Please lay out each line of the listing below as a numbered list, skipping blank lines and leaving out the pictures.
--- Begin TASK INPUTS ---
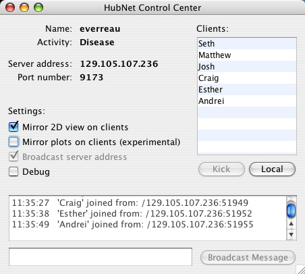The height and width of the screenshot is (274, 305).
Task: Click the yellow minimize window button
Action: [24, 7]
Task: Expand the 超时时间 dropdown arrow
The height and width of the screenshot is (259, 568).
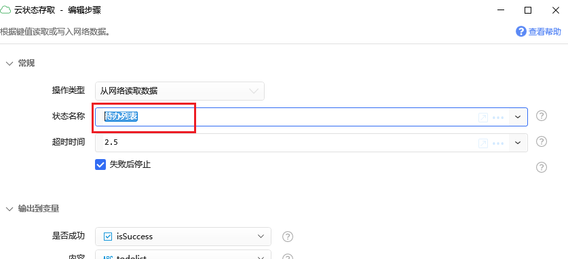Action: pyautogui.click(x=518, y=143)
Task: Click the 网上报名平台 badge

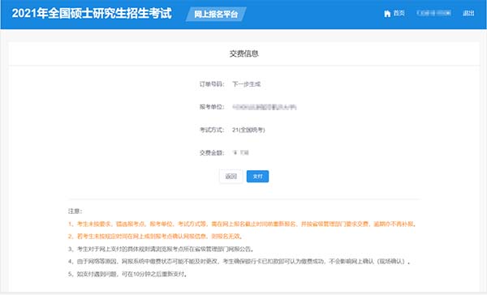Action: point(216,15)
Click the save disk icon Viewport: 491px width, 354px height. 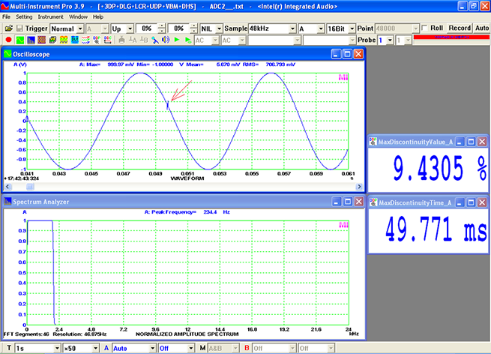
--- End TASK INPUTS ---
## REPLY:
1. The height and width of the screenshot is (274, 305).
2. Task: Click the yellow minimize window button
3. Action: [24, 7]
4. Task: Expand the 超时时间 dropdown arrow
5. The height and width of the screenshot is (259, 568).
6. Action: pyautogui.click(x=518, y=143)
7. Task: Click the 网上报名平台 badge
8. Action: point(216,15)
9. Click the save disk icon Viewport: 491px width, 354px height. 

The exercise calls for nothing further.